▶ _To do_: Give again, word for word, every line below from the one that has "ブログ運営 (116, 21)" through the one that has "Accessibility (202, 2147)", both included, and no others.

--- START ---

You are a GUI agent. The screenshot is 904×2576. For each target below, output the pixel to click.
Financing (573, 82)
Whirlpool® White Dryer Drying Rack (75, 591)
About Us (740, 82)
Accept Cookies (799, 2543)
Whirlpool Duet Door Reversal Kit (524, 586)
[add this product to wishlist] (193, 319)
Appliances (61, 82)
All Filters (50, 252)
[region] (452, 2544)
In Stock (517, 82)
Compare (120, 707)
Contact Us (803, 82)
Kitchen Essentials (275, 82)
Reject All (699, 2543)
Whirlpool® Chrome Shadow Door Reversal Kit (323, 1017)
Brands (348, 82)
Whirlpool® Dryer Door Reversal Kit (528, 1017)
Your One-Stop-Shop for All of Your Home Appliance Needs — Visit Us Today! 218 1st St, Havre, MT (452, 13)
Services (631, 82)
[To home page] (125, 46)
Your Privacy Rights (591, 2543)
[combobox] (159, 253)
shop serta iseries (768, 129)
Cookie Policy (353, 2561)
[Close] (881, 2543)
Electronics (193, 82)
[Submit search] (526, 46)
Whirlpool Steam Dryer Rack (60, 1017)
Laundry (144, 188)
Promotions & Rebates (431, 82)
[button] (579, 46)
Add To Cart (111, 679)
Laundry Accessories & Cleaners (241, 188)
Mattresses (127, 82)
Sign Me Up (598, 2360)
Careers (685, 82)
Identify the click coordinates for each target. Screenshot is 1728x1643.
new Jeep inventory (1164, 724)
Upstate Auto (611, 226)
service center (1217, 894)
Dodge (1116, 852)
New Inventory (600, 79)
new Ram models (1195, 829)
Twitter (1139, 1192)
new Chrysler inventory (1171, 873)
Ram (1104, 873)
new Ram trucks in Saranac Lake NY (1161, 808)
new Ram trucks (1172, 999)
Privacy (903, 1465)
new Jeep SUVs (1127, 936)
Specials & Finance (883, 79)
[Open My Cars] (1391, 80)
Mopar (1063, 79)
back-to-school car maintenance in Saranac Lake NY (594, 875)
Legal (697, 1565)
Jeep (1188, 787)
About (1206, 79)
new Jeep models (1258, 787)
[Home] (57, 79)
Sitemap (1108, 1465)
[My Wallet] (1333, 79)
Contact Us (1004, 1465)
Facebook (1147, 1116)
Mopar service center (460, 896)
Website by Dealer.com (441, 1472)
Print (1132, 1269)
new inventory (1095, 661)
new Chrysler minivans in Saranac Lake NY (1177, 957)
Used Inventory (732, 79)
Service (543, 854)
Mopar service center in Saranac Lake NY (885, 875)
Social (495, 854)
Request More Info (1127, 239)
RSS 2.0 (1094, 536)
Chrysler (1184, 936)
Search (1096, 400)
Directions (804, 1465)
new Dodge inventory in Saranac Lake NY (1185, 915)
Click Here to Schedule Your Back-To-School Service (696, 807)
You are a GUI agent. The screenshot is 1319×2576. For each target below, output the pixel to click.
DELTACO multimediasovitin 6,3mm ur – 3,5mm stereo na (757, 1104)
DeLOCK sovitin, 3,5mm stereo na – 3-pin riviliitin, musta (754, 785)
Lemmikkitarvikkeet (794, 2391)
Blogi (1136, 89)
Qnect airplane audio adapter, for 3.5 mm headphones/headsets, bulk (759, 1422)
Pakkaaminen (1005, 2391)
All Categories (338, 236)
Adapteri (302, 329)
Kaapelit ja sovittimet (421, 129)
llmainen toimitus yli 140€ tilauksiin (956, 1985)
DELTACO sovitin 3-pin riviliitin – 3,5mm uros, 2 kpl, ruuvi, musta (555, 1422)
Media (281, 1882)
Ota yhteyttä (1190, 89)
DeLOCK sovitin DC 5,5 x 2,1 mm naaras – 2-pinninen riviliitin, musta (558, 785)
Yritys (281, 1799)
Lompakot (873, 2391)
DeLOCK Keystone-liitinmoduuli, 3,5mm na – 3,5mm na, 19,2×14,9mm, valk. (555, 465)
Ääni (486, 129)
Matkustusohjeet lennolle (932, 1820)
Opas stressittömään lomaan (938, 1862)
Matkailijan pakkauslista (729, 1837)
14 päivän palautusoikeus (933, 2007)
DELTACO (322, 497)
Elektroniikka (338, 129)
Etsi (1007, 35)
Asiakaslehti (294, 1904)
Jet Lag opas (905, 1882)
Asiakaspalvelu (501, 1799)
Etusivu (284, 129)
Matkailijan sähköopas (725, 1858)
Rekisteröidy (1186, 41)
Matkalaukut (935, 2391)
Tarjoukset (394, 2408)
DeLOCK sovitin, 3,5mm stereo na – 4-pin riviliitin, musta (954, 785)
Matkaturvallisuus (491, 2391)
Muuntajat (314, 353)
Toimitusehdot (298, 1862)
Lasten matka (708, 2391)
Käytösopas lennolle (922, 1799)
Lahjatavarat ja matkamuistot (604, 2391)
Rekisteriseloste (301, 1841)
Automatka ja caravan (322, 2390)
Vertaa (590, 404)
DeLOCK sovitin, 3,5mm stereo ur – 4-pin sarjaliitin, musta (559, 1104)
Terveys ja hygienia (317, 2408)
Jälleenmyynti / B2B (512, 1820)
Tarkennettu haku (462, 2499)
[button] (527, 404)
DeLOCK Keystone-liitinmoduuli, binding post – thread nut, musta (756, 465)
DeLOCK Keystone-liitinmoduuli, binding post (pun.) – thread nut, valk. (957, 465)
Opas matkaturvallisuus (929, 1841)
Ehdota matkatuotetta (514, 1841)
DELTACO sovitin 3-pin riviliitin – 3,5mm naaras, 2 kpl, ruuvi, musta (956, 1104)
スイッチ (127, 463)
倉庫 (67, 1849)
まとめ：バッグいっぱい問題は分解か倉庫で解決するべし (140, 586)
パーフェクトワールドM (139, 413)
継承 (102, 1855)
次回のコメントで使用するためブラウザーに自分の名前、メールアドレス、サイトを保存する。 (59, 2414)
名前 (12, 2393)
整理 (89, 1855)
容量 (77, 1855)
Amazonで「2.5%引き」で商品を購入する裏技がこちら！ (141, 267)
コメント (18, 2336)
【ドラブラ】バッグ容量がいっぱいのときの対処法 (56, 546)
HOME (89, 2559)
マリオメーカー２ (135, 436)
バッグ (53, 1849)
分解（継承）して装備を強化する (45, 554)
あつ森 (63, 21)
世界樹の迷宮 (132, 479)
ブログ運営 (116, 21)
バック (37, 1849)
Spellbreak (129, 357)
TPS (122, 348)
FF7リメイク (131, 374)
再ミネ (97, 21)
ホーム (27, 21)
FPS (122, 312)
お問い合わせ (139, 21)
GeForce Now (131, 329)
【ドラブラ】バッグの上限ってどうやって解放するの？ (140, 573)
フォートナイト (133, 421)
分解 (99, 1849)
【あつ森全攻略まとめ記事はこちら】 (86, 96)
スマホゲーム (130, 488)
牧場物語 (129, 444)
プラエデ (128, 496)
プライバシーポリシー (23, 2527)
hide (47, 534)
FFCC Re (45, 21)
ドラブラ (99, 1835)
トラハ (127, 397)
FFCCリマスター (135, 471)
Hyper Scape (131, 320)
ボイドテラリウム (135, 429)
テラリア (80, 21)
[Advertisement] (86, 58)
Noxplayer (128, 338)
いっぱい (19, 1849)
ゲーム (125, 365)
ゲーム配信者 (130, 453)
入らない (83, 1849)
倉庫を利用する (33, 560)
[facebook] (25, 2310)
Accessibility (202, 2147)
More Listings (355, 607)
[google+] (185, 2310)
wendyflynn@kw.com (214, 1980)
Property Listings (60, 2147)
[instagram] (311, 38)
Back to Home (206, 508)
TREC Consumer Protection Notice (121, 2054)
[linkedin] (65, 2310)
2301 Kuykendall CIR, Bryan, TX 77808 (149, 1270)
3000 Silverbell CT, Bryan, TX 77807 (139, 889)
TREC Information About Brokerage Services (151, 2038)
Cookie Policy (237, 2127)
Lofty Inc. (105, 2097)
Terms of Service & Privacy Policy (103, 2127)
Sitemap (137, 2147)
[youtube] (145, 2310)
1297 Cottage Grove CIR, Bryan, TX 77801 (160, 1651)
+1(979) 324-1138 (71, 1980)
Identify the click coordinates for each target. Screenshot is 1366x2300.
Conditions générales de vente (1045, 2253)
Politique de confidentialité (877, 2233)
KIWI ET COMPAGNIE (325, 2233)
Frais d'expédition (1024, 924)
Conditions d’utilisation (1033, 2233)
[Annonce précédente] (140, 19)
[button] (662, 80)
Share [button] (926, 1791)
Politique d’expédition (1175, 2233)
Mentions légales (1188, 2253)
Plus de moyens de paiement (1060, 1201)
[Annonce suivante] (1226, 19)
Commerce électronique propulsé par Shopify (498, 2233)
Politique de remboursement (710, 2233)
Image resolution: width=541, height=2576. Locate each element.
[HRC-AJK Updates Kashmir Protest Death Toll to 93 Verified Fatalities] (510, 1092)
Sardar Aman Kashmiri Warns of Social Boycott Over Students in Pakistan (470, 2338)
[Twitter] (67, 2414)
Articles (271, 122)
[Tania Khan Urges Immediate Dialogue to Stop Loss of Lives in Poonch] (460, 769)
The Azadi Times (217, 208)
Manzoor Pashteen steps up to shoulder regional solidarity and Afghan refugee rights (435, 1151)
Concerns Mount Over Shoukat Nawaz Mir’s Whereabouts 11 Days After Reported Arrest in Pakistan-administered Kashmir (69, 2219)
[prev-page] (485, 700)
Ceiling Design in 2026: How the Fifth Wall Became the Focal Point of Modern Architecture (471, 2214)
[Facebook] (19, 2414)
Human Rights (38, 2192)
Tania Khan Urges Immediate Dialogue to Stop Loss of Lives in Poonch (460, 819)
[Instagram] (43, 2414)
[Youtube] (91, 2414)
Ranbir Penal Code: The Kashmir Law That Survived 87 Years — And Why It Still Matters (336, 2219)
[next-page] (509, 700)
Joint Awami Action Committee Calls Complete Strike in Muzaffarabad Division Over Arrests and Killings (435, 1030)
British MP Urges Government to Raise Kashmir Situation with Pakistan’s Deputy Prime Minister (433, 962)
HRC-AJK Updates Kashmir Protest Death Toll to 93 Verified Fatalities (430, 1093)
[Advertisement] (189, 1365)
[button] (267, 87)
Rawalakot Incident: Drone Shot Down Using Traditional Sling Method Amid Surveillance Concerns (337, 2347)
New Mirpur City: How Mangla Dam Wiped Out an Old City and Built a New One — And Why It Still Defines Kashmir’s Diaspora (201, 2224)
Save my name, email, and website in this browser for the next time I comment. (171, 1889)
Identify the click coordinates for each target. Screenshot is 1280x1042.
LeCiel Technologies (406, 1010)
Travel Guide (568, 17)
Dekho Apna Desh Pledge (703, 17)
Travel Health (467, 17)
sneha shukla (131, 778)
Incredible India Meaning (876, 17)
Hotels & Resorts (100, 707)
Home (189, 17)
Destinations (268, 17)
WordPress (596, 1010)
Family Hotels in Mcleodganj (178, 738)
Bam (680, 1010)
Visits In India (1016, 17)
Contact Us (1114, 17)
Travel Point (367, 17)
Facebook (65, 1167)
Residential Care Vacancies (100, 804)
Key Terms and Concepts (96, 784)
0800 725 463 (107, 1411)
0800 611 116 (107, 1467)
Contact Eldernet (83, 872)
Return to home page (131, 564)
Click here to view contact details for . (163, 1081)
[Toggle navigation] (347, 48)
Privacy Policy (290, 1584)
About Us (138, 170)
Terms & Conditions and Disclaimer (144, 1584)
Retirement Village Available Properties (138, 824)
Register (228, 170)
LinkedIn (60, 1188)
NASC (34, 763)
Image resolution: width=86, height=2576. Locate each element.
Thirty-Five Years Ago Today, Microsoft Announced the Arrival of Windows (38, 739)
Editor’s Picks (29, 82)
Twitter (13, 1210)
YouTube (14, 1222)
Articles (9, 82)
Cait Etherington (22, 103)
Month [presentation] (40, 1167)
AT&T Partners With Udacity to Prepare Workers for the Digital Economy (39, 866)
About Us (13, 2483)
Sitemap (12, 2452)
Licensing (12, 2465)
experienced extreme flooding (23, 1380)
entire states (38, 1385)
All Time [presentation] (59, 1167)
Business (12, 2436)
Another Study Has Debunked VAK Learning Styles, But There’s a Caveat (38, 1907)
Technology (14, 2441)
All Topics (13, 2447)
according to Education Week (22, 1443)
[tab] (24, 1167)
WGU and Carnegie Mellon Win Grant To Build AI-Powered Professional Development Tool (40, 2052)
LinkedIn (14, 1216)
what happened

--- END ---

▶ _Written reply_:
ブログ運営 (116, 21)
バック (37, 1849)
Spellbreak (129, 357)
TPS (122, 348)
FF7リメイク (131, 374)
再ミネ (97, 21)
ホーム (27, 21)
FPS (122, 312)
お問い合わせ (139, 21)
GeForce Now (131, 329)
【ドラブラ】バッグの上限ってどうやって解放するの？ (140, 573)
フォートナイト (133, 421)
分解 (99, 1849)
【あつ森全攻略まとめ記事はこちら】 (86, 96)
スマホゲーム (130, 488)
牧場物語 (129, 444)
プラエデ (128, 496)
プライバシーポリシー (23, 2527)
hide (47, 534)
FFCC Re (45, 21)
ドラブラ (99, 1835)
トラハ (127, 397)
FFCCリマスター (135, 471)
Hyper Scape (131, 320)
ボイドテラリウム (135, 429)
テラリア (80, 21)
[Advertisement] (86, 58)
Noxplayer (128, 338)
いっぱい (19, 1849)
ゲーム (125, 365)
ゲーム配信者 (130, 453)
入らない (83, 1849)
倉庫を利用する (33, 560)
[facebook] (25, 2310)
Accessibility (202, 2147)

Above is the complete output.